The coupling constants, with H-7/H-8 showing a large value (3J = 8.1 Hz) and H-6/H-7 showing a small one (3J = 2.2 Hz), suggest that H-7 and H-8 adopt an axial half-chair conformation, whereas H-6 is equatorial. The ROESY spectrum observed no NOE effect between H-5 and H-7, confirming that H-5 is equatorial. The relative configuration of unit A was similar to the 5,6,7,8-tetrahydro-2-(2-phenylethyl)chromone unit of aquifilarone A [23], and the relative configuration of compound 1 was established through an analysis of 3J coupling constants and the ROESY spectrum (Figure 3). The relative configuration of unit B was determined to be identical to that of baimuxifuranic acid [12]. This conclusion was supported by NOE correlations observed for H-4″/H-13″, H-6″/H-13″, and H-6″/H-15″, which were found to be syn-oriented based on the analysis of ROESY data (Figure 3). As illustrated in Figure 4, the cotton effect of the experimentally observed ECD spectrum demonstrates consistency with the theoretically calculated spectrum. As a result, the structure of compound 1 was determined and given the name aquisinenin G.

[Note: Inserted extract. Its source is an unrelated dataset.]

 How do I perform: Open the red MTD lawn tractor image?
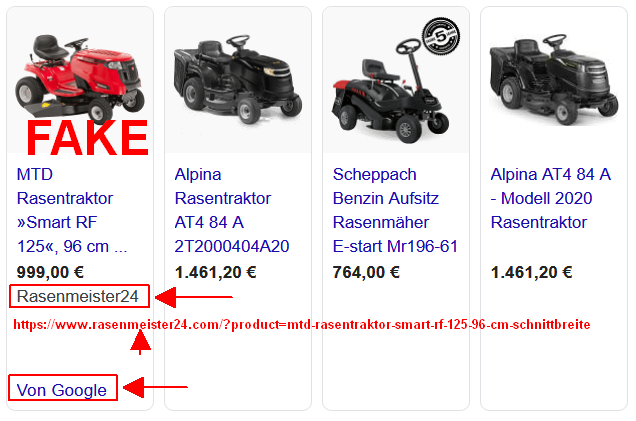coord(80,78)
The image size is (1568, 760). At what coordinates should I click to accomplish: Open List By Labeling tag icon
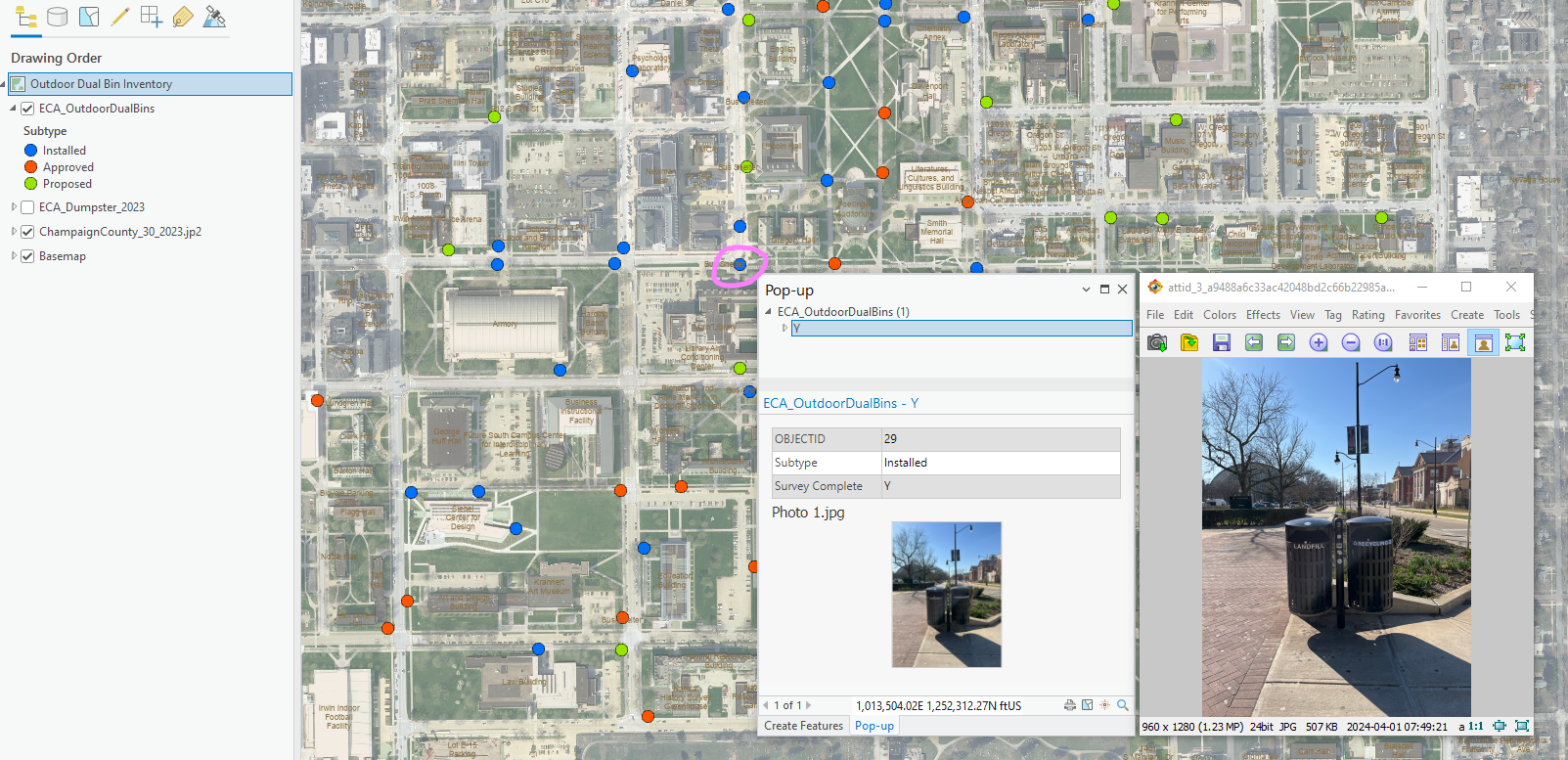[183, 17]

Compound 2 was obtained as a yellow oil. It has the molecular formula C33H42O9 (m/z 605.2719 [M + Na]+, calcd. for C33H42NaO9, 605.2721), established by HRESIMS (Figure S8), indicating the addition of a methoxy group to aquisinenin G. The 1H and 13C NMR spectra closely resembled those of aquisinenin G, with the addition of an extra methoxy group (Table 1). The 1H NMR spectra of compound 2 indicated a para-disubstituted benzene ring with signals at δH 6.84 (2H, d, J = 8.4 Hz, H-3′/5′) and δH 7.11 (2H, d, J = 8.3 Hz, H-2′/6′), implying a methoxy group at C-4′ (δC 159.8). This deduction was validated by the HMBC correlation between 4′-OCH3 (δH 3.76) and C-4′ (δC 159.8), as well as the NOE correlation from 4′-OCH3 to H-3′ and H-5′ (Figure 2). The relative configuration of unit B was indicated by NOE correlations observed for H-4″/H-6″/H-13″, and H-6″/H-15″. The absolute configuration was determined through electronic circular dichroism (ECD) calculations, with the calculated ECD spectrum closely matching the experimental ECD spectrum in Figure 5. The structure of compound 2 was determined as depicted in Figure 1 and designated as aquisinenin H.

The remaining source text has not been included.